### Data records
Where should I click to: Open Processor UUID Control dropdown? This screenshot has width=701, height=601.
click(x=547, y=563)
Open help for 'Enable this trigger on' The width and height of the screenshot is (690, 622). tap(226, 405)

...

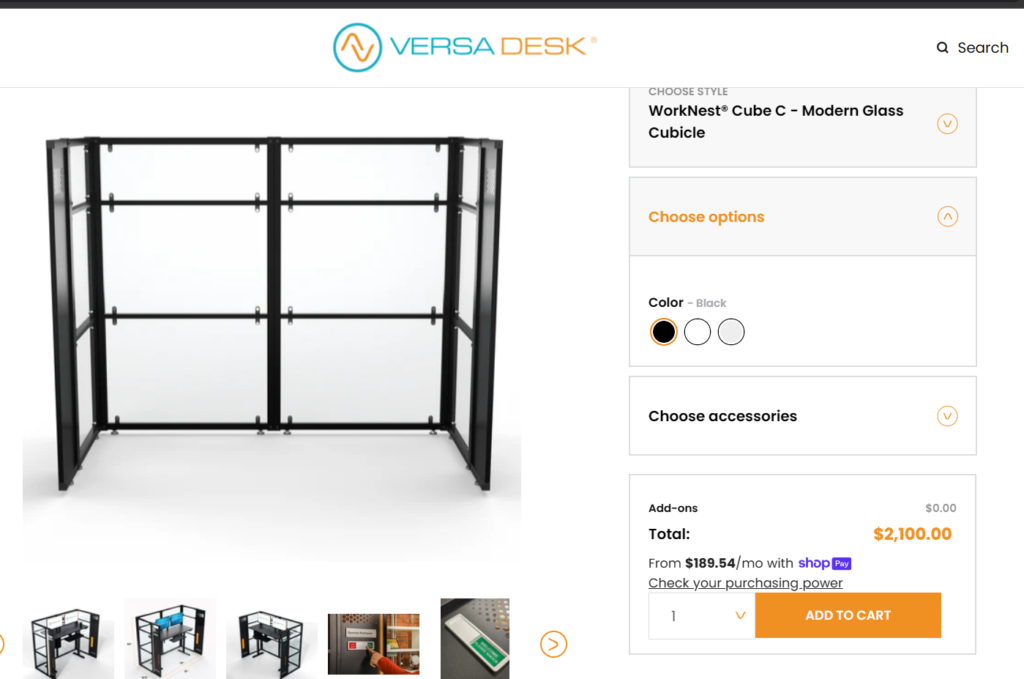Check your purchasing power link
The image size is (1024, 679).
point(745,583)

### What you have to do
Please give back, exactly as it stands above, the stretch from the line with "Where should I" through the line with "Open help for", and no line outside it.

### Response for this exercise
Where should I click to: Open Processor UUID Control dropdown? This screenshot has width=701, height=601.
click(x=547, y=563)
Open help for 'Enable this trigger on' The width and height of the screenshot is (690, 622). tap(226, 405)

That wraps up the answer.